Como él dice en su columna de opinión de este lunes (La “locura” de criticar), su trabajo no es proponer soluciones ni juzgar el sistema de Fidel Castro y sus compinches en Cuba. Pero no hablaré de política.
Estoy totalmente de acuerdo que Carcache haya entrevistado a las personas que les afecta directamente la política del Estado cubano con respecto a sus habitantes. Si el diputado Nelson Artola dice que esos son unos “aventureros y delincuentes” que financian los Estados Unidos dentro de la sociedad cubana, ¿por qué en sus fotos salen tan mal alimentados? ¿Será que este diputado piensa también que aquí en Nicaragua el que se queja es igualmente un desvergonzado? Yo le diría algo a dicho diputado, pero no tengo su correo electrónico.

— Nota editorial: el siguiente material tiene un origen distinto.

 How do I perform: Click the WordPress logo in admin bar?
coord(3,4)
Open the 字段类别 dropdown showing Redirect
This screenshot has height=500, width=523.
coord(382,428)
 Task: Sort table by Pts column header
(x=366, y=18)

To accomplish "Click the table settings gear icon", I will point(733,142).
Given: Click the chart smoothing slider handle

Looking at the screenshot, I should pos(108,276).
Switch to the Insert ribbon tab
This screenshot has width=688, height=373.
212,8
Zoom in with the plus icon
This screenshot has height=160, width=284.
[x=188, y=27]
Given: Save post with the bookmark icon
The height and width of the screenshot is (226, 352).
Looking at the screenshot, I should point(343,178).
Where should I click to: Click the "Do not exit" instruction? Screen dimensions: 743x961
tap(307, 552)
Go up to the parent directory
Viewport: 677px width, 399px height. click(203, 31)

Primero: Si tanto le gusta Cuba que se vaya para allá, aquí no se le necesita. Además serían entre seis y ocho mil dólares que el gobierno se ahorraría con un diputado menos.
Segundo: Si el diputado Artola vive como rico, ¿qué macanas le interesa cómo viven los de abajo? Si tan sólo yo pudiese hablar con él, pero es más fácil para un norteamericano ver a Bush que para un simple ciudadano como yo ver a un diputado.
Tercero: Yo, con sólo el 20 por ciento del salario del diputado Artola, menos las prebendas, hago mejor su trabajo que él mismo. Pero él nunca podrá realizar el trabajo que yo hago, y eso que me pagan 300 dólares mensuales.